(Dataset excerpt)
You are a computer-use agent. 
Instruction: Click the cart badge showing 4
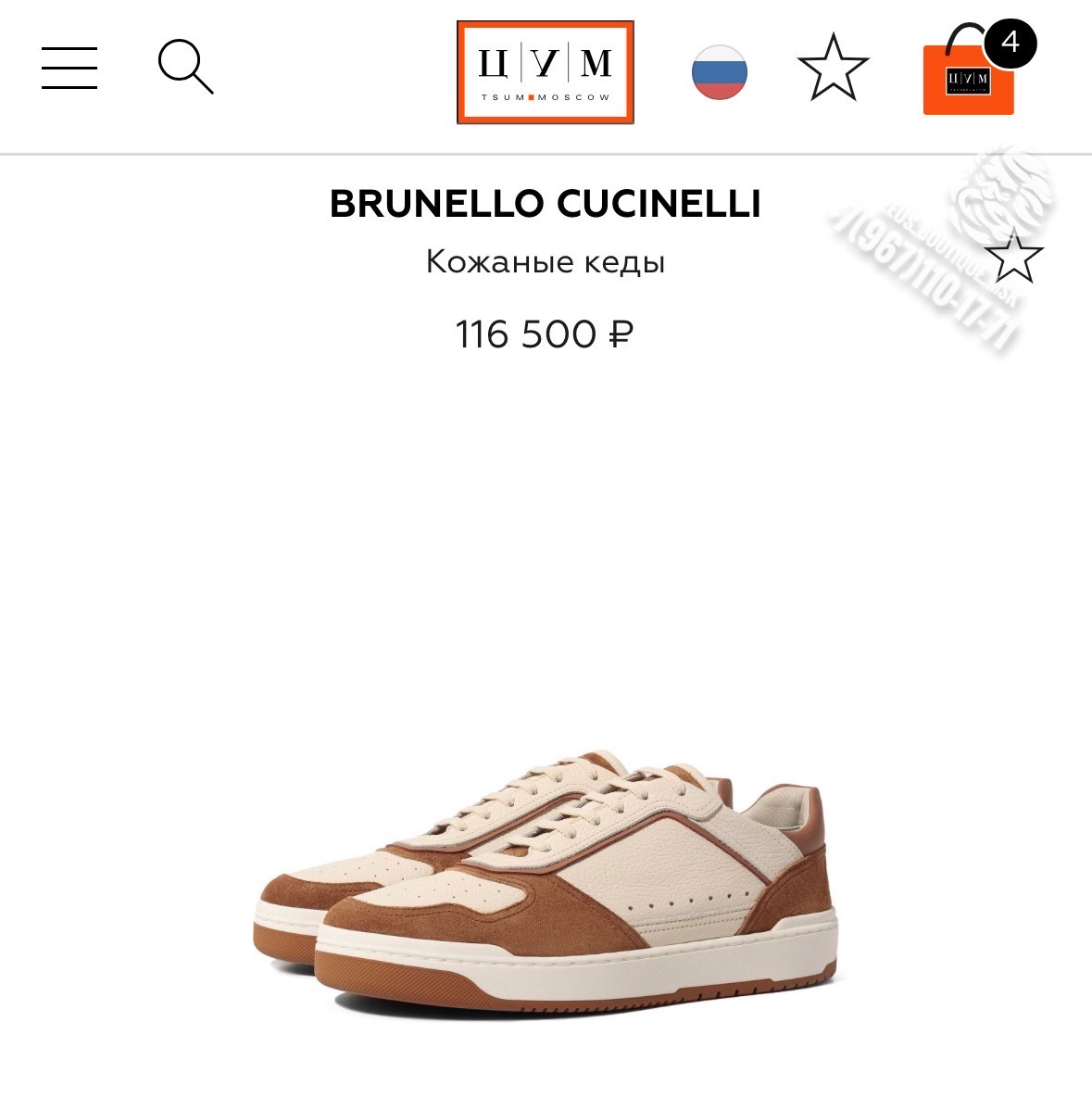(x=1010, y=44)
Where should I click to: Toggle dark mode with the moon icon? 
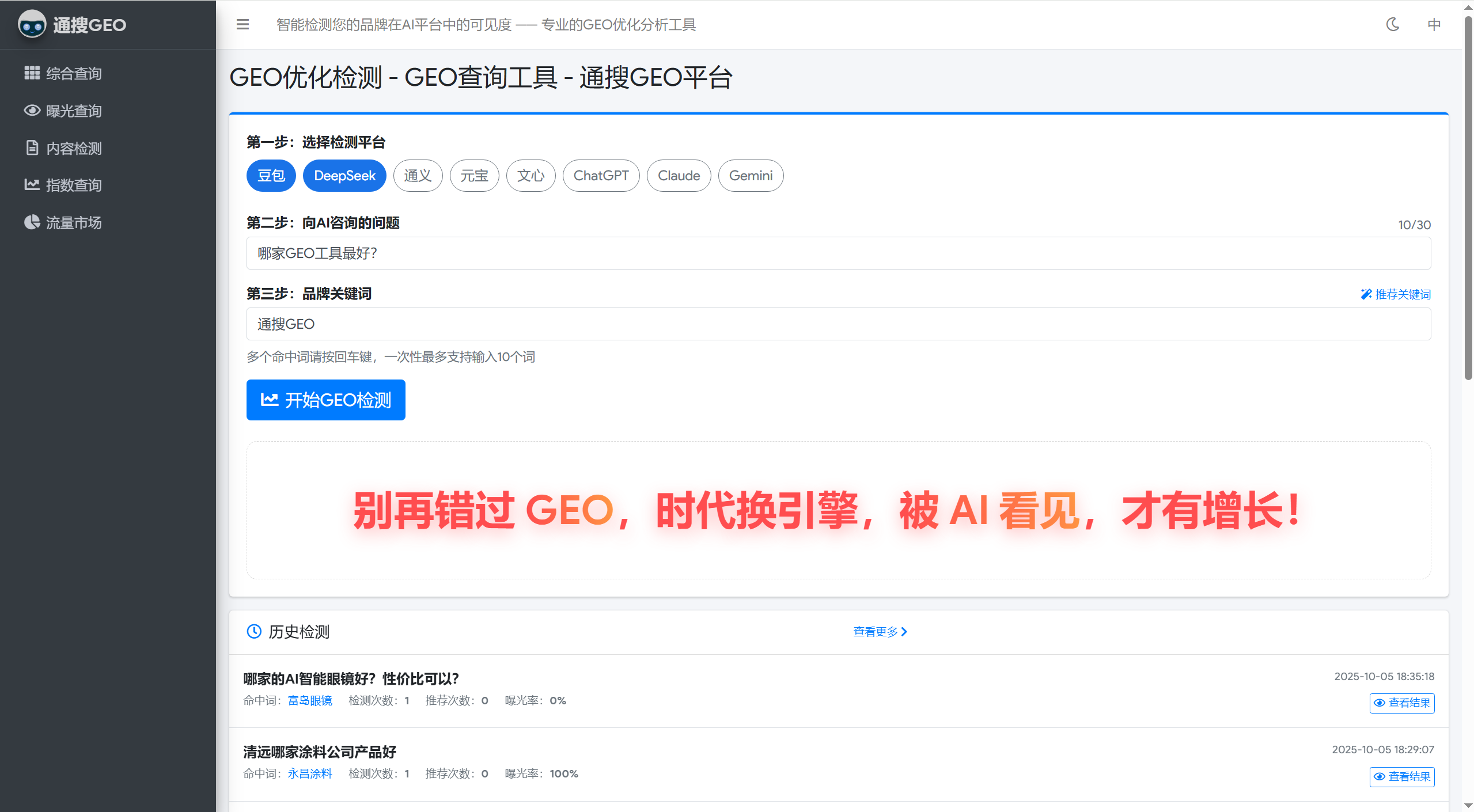1393,24
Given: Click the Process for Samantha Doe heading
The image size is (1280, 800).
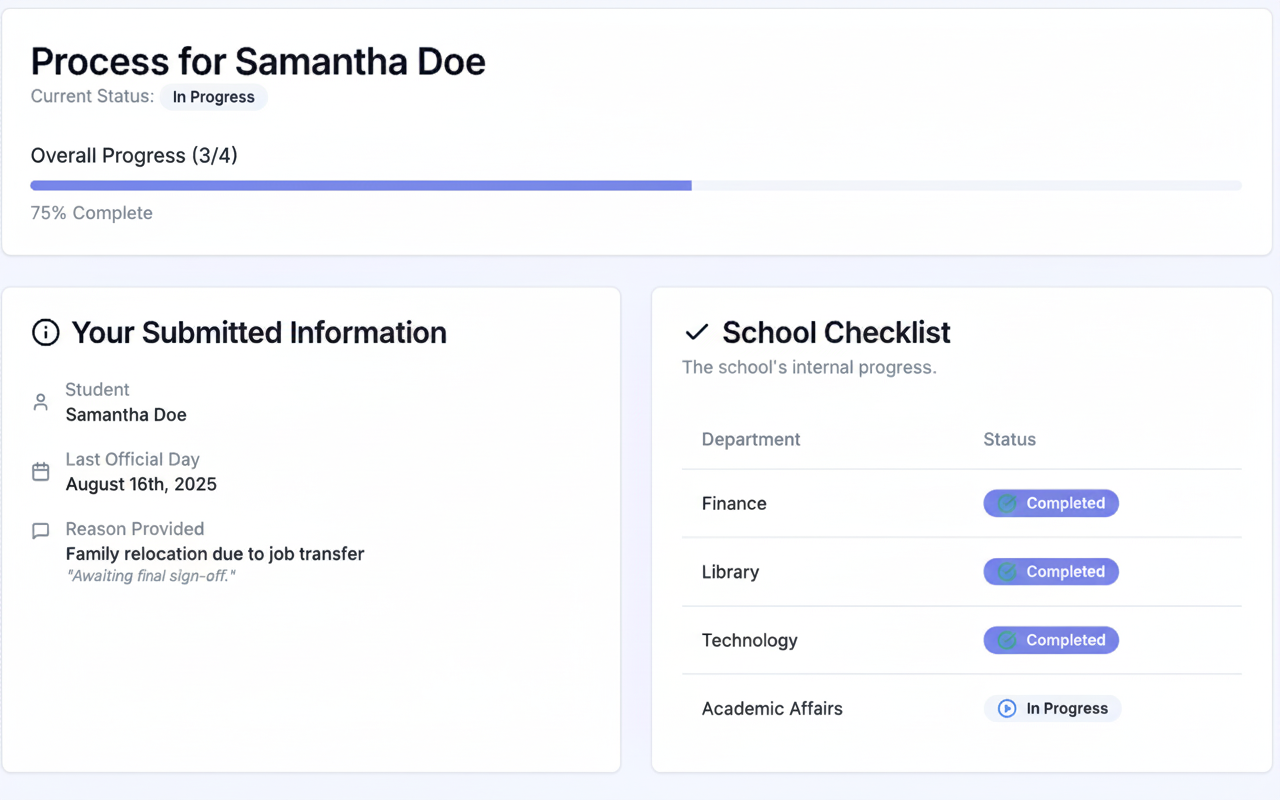Looking at the screenshot, I should [x=258, y=62].
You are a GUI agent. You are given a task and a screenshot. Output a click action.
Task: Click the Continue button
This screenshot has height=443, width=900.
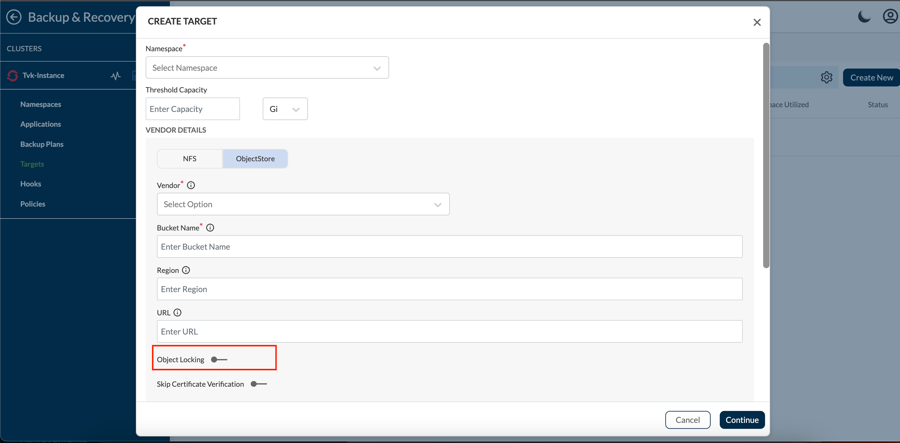pos(741,420)
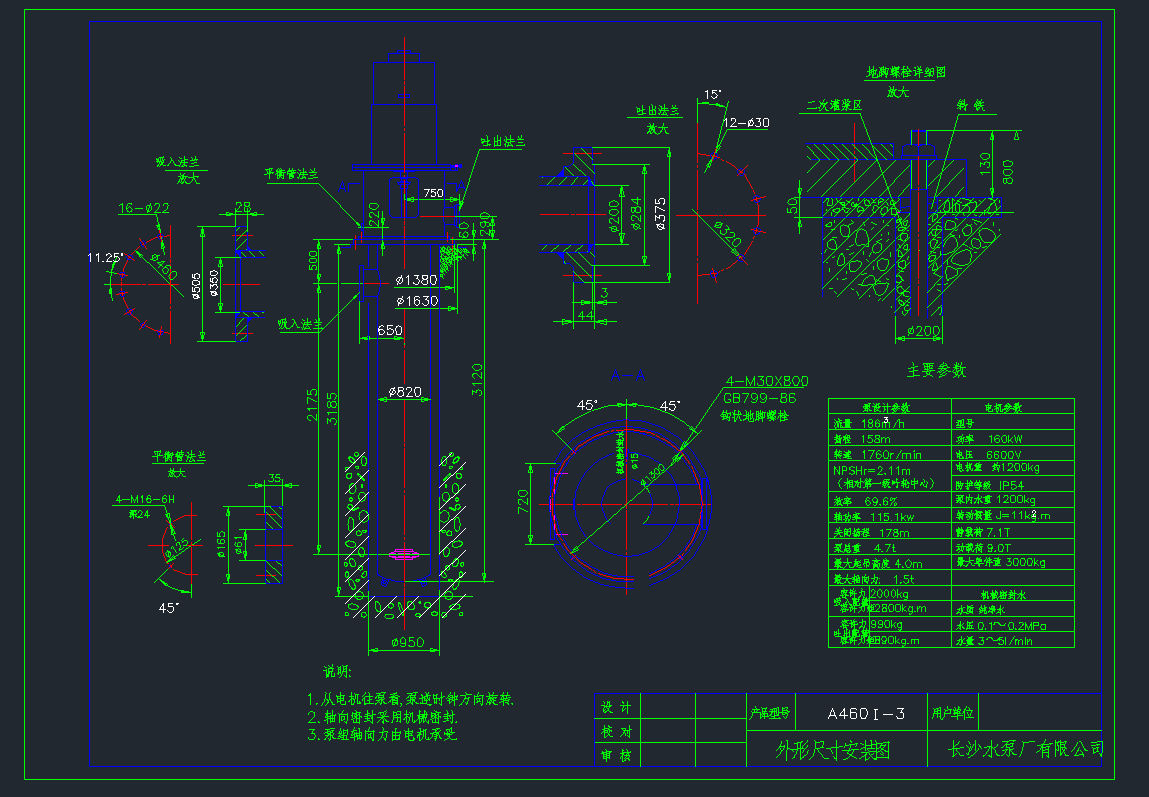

### WHAT YOU WILL DO:
Pull every line of text from the data above without changing a word, and leave the pictures out.

### SOLUTION FOR THIS PROBLEM:
You are a computer-use agent. 
Instruction: Click the cart badge showing 4
(x=1010, y=44)
Where should I click to: Toggle dark mode with the moon icon? 
1393,24
Given: Click the Process for Samantha Doe heading
The image size is (1280, 800).
Looking at the screenshot, I should [x=258, y=62].
You are a GUI agent. You are given a task and a screenshot. Output a click action.
Task: Click the Continue button
This screenshot has height=443, width=900.
pos(741,420)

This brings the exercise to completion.